Ich kann das nicht mehr mit ansehen und setze ihn in das Notfallnetz. Das ist keine gute Idee. Der Jakobsweg verläuft von Osten nach Westen, folglich sitzt er in der prallen Sonne und bekommt von der anderen Seite zusätzlich meine Körperwärme ab. Ich packe also den Rucksack aus, um seine Tasche rauszuholen und ihn darin zu tragen. Sofort klettert er hinein und legt sich unverzüglich hin. Ich räume meine Sachen wieder ein, schnüre mein Bündel und trage ihn über der Schulter. Mein Arm drückt die Tasche zusammen. Die Hitze staut sich darin.
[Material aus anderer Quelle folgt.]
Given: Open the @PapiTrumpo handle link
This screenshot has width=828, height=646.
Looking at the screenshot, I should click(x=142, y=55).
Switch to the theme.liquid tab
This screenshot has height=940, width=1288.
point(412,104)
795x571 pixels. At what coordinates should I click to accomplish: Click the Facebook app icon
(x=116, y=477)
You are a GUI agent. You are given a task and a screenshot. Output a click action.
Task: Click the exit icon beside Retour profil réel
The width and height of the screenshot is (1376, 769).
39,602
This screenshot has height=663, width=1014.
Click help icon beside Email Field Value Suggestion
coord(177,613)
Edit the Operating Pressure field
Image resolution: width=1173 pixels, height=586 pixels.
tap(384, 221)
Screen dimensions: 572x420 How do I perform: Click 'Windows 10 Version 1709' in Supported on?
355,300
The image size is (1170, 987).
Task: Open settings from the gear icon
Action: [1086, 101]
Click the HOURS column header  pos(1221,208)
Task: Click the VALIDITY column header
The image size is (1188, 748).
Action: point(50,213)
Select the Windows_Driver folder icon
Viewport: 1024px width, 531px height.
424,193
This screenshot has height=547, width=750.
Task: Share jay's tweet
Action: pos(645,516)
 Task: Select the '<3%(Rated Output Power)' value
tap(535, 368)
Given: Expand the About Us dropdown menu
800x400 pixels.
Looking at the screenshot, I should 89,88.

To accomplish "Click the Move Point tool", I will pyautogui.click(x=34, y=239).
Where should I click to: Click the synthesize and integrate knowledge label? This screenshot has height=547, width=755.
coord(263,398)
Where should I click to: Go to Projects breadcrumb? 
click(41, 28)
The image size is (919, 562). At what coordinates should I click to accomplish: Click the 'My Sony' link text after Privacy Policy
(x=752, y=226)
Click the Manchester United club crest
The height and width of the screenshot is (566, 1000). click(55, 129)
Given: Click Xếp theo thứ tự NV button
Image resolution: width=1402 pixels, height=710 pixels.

Das geht also auch nicht. Ich möchte weinen. Meine Kraft ist ebenfalls kurz vor dem Ende. Der Versuch, die Tasche hinten am Rucksack zu befestigen ist fehlgeschlagen. Ein zweiter Mensch wäre vonnöten, um sie festzumachen nachdem ich den Rucksack angezogen habe. Weit und breit ist niemand in Sicht. Einsamkeit kann einem auch zum Verhängnis werden.
Mir bleibt nichts anderes übrig, als die sechs Kilo schwere Hundetasche in der Hand zu tragen und darauf zu achten, dass sie so weit wie möglich aufsteht, damit genügend Luftzirkulation stattfindet. Azofra ist schon zu sehen und doch so weit weg. Ich bin wirklich verzweifelt. Es ist wahrscheinlich nur ein Kilometer bis zum Ortseingang, aber ob ich den schaffe? Ich rufe mich zur Ordnung und versuche nicht zu denken, sondern einfach zu funktionieren. „Wenn Du musst, hast Du auch die Kraft dafür!“ höre ich meine Mutter sagen. „Du machst immer Sachen, ohne vorher darüber nachzudenken!“ schimpft mein Vater - und ich will das so nicht stehen lassen. Beide Aussagen geben mir Kraft.
Ungefähr auf halber Strecke will Ruddi wieder selber laufen. Ich bin überglücklich, fühle mich von ihm verstanden und gerettet. Sekunden später ruft Hermann an. Er hat in Azofra in der einzigen Herberge zwei Betten klargemacht. Das Hotel ist ausgebucht. Er hat sich wieder für mich erkundigt und letztendlich auch gesorgt. Ich bin glücklich und erleichtert. Als er hört, was bei uns gerade abgeht, macht er sich sofort auf den Weg, um uns zu helfen.